More than one crore accounts has been opened under it.
- Digital Gender Atlas for Advancing Girl’s Education in India: Developed with the support of UNICEF, it identifies low performing geographic pockets for girls.
- Vigyan Jyoti Scheme: It is advanced by the Department of Science and Technology (DST), with a 2,000-crorerupee purse. It aims to help teenage girl students choose a career in science by conducting interaction women scientists and girl students between classes IX to XI.
• Safety and Security provisions:
- The Sexual Harassment of Women at Workplace (Prevention, Prohibition and Redressal) Act, 2013: It aims to provide a safe environment for women at work.
Legal Provisions against Sexual Harrasment at Workplace in India
• The Convention on the elimination of all forms of Discrimination against Women (CEDAW), an international treaty adopted by the UN general assembly in 1979, was ratified by India in 1993.
• Later in 1997, the Supreme Court in the Vishaka Case gave guidelines and norms to be observed to prevent sexual harassment of working women.

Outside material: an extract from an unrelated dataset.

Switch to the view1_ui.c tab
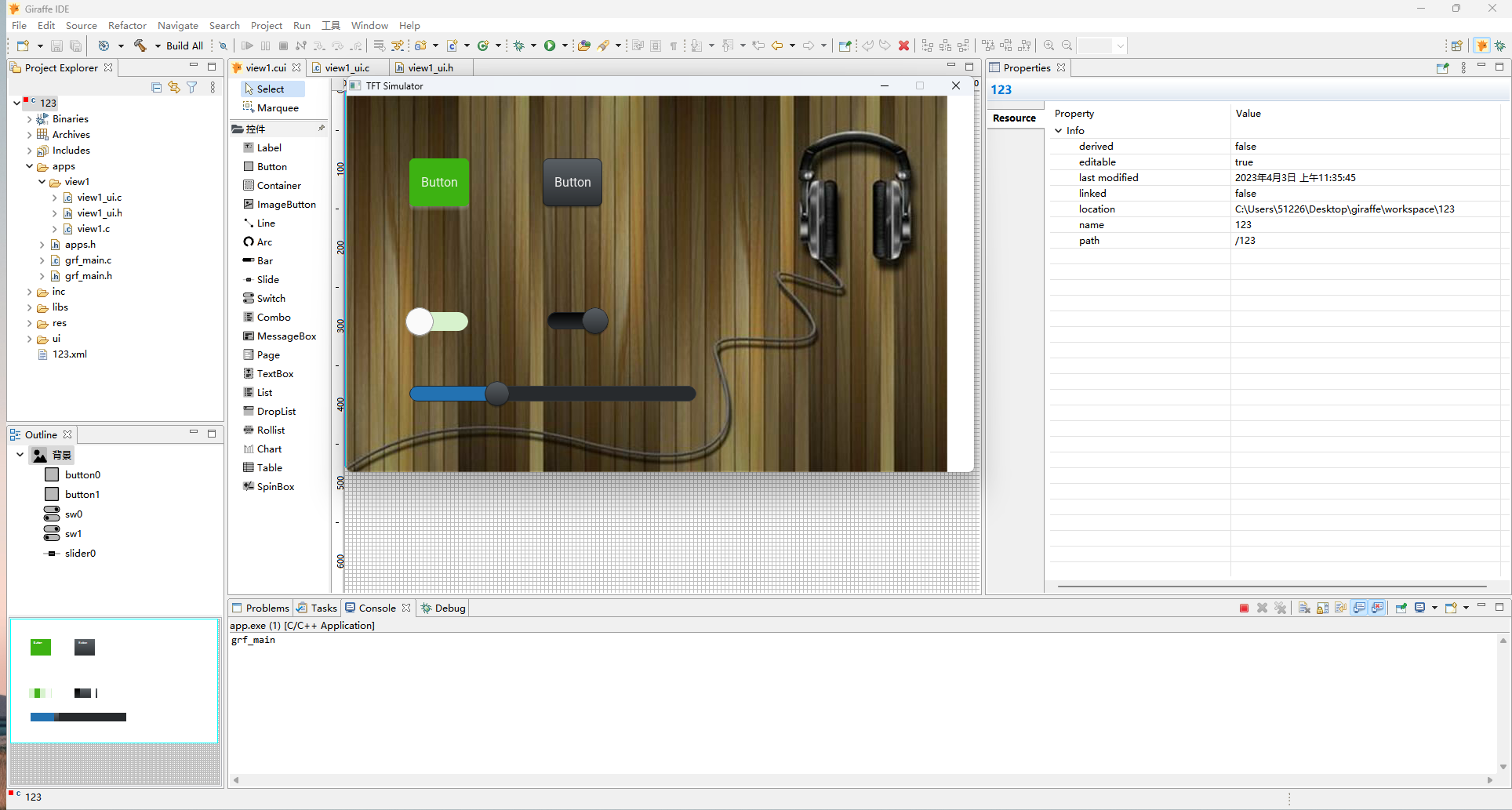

• The Sexual Harassment of Women at Workplace (Prevention, Prohibition and Redressal) Act (SHWWP) was passed in 2013 and superseded the earlier Vishaka Guidelines.
- In its latest orders in August 2018, the Ministry of Corporate Affairs has amended the Companies (Accounts) Rules, 2014 mandating the disclosure regarding implementation of the SHWWP Act in the Directors Report of every company.
Highlights of the SHWWP Act:
• The Bill defines sexual harassment at the work place and creates a mechanism for redressal of complaints. It also provides safeguards against false or malicious charges.
• The definition of “aggrieved woman”, who will get protection under the Act is extremely wide to cover all women, irrespective of her age or employment status, whether in the organised or unorganised sectors, public or private and covers clients, customers and domestic workers as well.
• Every employer is required to constitute an Internal Complaints Committee at each office or branch with 10 or more employees. The District Officer is required to constitute a Local Complaints Committee at each district, and if required at the block level. The Complaints Committees have the powers of civil courts for gathering evidence.
• Penalties have been prescribed for employers. Noncompliance with the provisions of the Act shall be punishable with a fine of up to Rs 50,000.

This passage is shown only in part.